OxyContin was unique among pain relief offerings on the market due to its slow release of a powerful narcotic over a 12-hour time span. At the time of its introduction, the government allowed Purdue Pharma to claim OxyContin was less likely to be abused, since it lacked the quick hit found with some shorter-term painkillers.
However, those hoping to abuse the drug quickly learned that by grinding or chewing the pill, its active ingredient would be released all at once, leading to a tremendously addictive high.
Once this knowledge spread, so too did its abuse.
Unfortunate as well is the fact that the entrance of OxyContin into the market coincided with increasing rates of abuse of prescription pain medications throughout the country, particularly by teens and young adults.
According to a 243-page report released by the National Center on Addiction and Substance Abuse at Columbia University in March, the abuse of drugs such as Vicodin, Percocet and Oxycontin by college students rose 342.9 percent between 1993 and 2005.
Moreover, a number of deaths related to OxyCodone have been reported since its introduction. According to reports by the U.S. Drug Enforcement Administration, the drug caused 146 deaths and contributed to another 318 through 2002.
Hundreds of additional deaths have been reported since, and the impact of the drug continues to be scrutinized.
Despite increased monitoring and crackdowns, however, it is still possible to purchase OxyContin through numerous online pharmacies. Others resort to getting the drug through those with prescriptions who sell their pills for money, or they even head to other countries where enforcement is comparatively lax.
Saper says that the marketing and promotion practices adopted by Purdue Pharma directly contributed to this problem.
He further maintains that Purdue did this by working to change the way doctors prescribe the drug. He says the company worked with professional medical organizations to change prescription guidelines for OxyContin to include patients with chronic pain, rather than those with temporary pain.
This, he says, led to increased prescriptions, and in turn increased availability of the drug, both for the patients using it legitimately and those abusing it.

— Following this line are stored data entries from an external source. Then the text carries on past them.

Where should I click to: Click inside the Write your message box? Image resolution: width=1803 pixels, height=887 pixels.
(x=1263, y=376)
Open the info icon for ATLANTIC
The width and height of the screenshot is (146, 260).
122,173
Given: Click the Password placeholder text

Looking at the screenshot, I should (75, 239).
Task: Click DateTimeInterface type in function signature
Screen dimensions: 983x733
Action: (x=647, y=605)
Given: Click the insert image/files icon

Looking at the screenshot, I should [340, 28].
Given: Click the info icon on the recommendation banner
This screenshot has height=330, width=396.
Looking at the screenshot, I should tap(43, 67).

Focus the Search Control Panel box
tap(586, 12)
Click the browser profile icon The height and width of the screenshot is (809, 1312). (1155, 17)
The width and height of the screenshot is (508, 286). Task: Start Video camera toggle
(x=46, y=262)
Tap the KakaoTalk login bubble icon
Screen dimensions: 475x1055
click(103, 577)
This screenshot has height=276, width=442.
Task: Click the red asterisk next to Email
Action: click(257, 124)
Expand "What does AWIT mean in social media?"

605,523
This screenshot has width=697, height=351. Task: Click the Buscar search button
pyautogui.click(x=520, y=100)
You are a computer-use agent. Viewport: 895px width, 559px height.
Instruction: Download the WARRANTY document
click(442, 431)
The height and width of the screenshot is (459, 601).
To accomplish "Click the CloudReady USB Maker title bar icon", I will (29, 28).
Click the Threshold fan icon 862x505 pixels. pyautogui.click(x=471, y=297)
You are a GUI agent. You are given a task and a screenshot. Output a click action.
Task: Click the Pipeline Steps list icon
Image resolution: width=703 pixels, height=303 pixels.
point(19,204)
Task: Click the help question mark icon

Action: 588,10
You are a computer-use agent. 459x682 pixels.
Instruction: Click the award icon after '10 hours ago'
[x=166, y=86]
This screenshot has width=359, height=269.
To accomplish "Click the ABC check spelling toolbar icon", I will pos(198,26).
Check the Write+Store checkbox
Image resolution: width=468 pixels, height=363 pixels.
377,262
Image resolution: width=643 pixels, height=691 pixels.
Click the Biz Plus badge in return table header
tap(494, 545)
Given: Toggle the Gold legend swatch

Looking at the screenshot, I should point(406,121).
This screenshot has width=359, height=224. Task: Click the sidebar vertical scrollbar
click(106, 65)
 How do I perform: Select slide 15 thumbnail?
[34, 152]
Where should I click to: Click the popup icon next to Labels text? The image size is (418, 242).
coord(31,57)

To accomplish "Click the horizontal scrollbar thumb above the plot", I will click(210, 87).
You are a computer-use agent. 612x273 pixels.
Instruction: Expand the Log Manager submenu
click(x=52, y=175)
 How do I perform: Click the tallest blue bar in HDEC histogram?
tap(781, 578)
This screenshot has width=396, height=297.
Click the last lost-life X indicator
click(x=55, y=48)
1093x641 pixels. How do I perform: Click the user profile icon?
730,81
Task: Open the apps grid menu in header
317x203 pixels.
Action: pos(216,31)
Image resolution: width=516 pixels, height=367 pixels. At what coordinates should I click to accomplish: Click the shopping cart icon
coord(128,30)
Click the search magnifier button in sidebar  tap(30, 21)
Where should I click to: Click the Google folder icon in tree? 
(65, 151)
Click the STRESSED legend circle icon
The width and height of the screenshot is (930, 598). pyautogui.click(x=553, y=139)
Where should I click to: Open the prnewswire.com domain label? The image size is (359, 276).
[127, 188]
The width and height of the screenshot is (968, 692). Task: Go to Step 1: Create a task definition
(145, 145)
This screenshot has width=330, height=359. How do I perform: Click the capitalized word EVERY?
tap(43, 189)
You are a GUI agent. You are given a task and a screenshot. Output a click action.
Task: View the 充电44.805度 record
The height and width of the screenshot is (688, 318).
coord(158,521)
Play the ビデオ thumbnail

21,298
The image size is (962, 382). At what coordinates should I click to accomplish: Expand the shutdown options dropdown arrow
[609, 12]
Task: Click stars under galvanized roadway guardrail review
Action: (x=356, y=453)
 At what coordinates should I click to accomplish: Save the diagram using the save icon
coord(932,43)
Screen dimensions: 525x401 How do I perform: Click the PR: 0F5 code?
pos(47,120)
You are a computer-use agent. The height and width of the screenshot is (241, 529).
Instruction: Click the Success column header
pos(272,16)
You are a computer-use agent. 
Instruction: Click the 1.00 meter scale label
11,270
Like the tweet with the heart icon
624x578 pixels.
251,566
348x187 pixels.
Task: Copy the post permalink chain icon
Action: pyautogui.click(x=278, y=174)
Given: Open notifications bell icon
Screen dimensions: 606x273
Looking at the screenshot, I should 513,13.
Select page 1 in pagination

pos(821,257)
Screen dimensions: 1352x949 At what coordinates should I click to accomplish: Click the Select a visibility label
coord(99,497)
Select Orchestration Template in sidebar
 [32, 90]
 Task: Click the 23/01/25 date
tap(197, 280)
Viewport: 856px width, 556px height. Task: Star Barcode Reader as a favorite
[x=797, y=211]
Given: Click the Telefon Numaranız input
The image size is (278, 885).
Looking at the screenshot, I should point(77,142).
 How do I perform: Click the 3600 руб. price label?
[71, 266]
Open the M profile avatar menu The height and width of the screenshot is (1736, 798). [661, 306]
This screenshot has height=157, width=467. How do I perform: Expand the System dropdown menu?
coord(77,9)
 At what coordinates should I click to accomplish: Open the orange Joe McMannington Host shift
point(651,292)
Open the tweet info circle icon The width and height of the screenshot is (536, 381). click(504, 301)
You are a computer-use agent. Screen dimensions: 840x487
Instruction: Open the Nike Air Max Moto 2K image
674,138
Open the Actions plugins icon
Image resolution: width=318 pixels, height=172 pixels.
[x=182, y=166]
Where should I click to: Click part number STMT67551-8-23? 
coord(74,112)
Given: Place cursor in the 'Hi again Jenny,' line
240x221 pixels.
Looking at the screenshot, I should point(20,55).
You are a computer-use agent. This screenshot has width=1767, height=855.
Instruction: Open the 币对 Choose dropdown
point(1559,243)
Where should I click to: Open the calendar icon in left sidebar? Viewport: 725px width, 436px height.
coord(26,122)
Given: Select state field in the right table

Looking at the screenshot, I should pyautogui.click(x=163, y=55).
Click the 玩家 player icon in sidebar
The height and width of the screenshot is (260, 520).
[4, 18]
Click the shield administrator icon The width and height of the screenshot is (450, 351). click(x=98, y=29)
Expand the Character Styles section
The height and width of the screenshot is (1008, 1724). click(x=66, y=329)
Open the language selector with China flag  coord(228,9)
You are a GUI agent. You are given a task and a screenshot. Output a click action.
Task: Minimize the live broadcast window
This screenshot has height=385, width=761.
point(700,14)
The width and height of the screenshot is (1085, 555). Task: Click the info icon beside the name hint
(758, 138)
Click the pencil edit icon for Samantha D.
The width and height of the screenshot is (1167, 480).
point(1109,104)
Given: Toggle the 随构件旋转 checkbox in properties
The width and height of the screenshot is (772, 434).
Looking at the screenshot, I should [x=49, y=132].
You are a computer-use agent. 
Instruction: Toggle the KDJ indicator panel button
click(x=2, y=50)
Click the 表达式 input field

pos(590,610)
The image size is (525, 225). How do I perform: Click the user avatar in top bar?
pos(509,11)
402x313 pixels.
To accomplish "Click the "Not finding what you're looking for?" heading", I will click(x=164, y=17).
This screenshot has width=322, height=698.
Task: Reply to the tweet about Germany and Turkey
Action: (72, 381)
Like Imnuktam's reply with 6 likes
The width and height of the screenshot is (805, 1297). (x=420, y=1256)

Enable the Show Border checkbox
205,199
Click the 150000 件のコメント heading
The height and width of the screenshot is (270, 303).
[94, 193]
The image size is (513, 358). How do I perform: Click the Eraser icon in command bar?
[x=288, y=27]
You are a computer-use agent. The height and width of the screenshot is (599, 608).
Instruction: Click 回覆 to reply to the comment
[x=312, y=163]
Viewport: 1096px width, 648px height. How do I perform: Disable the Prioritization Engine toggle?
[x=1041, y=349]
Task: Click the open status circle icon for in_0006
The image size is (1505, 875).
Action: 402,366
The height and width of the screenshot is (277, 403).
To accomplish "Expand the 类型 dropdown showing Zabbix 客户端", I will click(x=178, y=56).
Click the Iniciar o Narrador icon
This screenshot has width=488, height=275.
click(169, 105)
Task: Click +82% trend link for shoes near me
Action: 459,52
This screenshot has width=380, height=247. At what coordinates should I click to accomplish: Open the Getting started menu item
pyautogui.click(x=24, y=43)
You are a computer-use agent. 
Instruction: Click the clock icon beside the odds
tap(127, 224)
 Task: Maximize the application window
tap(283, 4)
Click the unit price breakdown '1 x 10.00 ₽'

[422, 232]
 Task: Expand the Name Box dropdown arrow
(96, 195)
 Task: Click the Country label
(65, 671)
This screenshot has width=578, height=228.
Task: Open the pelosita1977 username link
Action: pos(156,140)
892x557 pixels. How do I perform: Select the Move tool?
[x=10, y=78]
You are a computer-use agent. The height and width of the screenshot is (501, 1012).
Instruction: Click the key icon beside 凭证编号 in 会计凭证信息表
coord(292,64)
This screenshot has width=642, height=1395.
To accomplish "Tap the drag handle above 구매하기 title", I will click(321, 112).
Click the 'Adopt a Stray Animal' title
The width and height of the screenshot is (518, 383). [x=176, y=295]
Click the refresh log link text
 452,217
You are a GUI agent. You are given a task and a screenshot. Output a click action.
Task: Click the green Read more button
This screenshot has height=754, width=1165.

"Once that door got open to use narcotics liberally in benign, or chronic, pain conditions, [Purdue] created a whole new world to sell into," Saper says.
Drug Still Has Important Application
But pain experts say regardless of the legal deliberations, the drug is still an important source of relief for patients who experience pain.
"[It] would be a real shame if their product ended up being the villain here," says Lee Vermeulen, director of the Center for Drug Policy at University of Wisconsin Hospital and Clinics.
"Appropriate pain management is a public health priority," he continues. "Too many patients live (and some die) in pain unnecessarily due to misconceptions about the safety and value of appropriate pain care."
June Dahl, professor of pharmacology at the University of Wisconsin-Madison, agrees.
"This drug has very important therapeutic value," she says. "The charges against the company and the decision rendered in this case have no bearing on the clinical usefulness of this drug."
Heins of Purdue Pharma says the settlement will not affect the availability of OxyContin, and the FDA-approved indications for the drug will remain the same.
And even Saper says OxyContin has benefits for those in legitimate need of pain relief.
"Would I take OxyContin if I needed a narcotic for a week? I would," he says.
But Saper adds that the drug stands as a classic example of a good drug marketed in a bad way.
"They have taken a good drug and protected its downsides by not being open about its risks," he says.